Collected data:
◇ ◇ ◇ ◇ ◇ ◇ ◇

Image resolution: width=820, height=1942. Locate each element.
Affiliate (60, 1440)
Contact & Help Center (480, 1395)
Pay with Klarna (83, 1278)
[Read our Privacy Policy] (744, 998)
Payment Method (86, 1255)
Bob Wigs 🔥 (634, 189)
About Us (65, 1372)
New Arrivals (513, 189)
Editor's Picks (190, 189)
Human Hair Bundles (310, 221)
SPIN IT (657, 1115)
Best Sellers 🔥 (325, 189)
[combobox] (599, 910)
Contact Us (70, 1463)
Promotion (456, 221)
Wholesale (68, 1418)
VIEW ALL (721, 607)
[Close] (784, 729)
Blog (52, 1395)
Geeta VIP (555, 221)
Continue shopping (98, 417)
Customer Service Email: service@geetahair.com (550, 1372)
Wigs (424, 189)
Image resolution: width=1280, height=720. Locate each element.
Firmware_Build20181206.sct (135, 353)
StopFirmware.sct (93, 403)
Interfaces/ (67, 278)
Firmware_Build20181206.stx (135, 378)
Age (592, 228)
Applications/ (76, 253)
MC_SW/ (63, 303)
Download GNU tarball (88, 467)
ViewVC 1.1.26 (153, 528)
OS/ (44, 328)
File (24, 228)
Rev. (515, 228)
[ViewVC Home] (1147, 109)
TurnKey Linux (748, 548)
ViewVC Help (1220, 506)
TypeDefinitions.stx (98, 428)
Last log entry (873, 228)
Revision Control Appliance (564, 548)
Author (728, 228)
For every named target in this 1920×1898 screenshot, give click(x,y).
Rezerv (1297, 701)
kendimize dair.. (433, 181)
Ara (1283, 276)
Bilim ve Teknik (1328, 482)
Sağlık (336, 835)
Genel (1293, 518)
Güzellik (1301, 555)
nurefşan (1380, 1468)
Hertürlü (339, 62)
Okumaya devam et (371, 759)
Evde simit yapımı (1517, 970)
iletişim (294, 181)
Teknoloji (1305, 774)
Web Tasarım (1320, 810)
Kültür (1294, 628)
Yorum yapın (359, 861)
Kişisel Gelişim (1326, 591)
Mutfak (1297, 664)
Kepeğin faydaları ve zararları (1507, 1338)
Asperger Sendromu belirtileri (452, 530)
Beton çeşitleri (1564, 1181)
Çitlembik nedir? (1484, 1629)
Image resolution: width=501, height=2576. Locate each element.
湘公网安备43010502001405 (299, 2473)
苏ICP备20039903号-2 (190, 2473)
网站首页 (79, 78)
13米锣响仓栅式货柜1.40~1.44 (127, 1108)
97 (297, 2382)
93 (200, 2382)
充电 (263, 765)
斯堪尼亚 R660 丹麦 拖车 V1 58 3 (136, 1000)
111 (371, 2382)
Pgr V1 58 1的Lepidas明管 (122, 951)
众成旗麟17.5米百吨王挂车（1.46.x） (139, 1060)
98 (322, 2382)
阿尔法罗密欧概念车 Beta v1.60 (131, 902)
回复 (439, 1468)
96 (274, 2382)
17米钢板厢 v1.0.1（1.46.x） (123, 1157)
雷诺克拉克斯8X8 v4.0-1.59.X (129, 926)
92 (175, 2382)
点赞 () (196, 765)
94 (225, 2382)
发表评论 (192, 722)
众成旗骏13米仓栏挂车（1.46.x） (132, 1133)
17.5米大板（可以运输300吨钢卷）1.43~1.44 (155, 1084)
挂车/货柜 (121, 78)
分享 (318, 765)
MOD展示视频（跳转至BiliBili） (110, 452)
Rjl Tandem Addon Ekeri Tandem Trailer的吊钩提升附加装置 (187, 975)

◇ ◇ ◇ ◇ ◇ ◇ ◇

TASK TO COMPLETE: Extract from the records above the lines from the one containing "Last log entry (873, 228)" to the one containing "Image resolution: width=501, height=2576.", both lines included, exactly as they appear and with nothing else.

EXERCISE OUTPUT:
Last log entry (873, 228)
Revision Control Appliance (564, 548)
Author (728, 228)
For every named target in this 1920×1898 screenshot, give click(x,y).
Rezerv (1297, 701)
kendimize dair.. (433, 181)
Ara (1283, 276)
Bilim ve Teknik (1328, 482)
Sağlık (336, 835)
Genel (1293, 518)
Güzellik (1301, 555)
nurefşan (1380, 1468)
Hertürlü (339, 62)
Okumaya devam et (371, 759)
Evde simit yapımı (1517, 970)
iletişim (294, 181)
Teknoloji (1305, 774)
Web Tasarım (1320, 810)
Kültür (1294, 628)
Yorum yapın (359, 861)
Kişisel Gelişim (1326, 591)
Mutfak (1297, 664)
Kepeğin faydaları ve zararları (1507, 1338)
Asperger Sendromu belirtileri (452, 530)
Beton çeşitleri (1564, 1181)
Çitlembik nedir? (1484, 1629)
Image resolution: width=501, height=2576. Locate each element.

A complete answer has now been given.